# [Problem details]
Which lines in the records below mention the word "will"? Copy each one out.

# [Dataset]
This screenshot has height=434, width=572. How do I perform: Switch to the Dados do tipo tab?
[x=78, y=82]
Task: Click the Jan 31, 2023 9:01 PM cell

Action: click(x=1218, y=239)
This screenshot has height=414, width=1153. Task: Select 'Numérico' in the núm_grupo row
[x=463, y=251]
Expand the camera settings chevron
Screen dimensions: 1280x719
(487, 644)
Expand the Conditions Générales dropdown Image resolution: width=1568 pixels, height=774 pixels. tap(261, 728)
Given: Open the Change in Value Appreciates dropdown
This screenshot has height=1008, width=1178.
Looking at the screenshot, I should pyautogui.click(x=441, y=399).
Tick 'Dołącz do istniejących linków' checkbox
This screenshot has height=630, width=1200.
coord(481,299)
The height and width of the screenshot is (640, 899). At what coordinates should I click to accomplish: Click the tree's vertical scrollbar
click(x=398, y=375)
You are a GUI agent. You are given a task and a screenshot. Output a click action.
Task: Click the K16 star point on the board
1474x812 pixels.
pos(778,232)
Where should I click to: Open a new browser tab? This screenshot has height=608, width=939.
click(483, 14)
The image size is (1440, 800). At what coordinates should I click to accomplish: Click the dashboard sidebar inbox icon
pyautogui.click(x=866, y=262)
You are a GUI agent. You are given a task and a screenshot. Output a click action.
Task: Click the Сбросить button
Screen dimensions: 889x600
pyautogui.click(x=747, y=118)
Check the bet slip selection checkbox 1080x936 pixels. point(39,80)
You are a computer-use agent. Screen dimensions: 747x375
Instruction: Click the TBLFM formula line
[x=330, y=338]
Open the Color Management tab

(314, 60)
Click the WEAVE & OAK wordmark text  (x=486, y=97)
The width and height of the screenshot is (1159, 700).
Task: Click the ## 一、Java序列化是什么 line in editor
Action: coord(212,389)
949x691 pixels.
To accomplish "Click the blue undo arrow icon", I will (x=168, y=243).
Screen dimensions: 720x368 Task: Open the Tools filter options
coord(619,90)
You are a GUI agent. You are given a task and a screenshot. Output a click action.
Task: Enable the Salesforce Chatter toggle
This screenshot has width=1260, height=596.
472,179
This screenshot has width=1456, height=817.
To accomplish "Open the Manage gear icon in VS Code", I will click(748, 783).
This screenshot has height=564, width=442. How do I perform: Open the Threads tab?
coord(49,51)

# [Written solution]
To accomplish "Click the blue undo arrow icon", I will (x=168, y=243).
To accomplish "Open the Manage gear icon in VS Code", I will click(748, 783).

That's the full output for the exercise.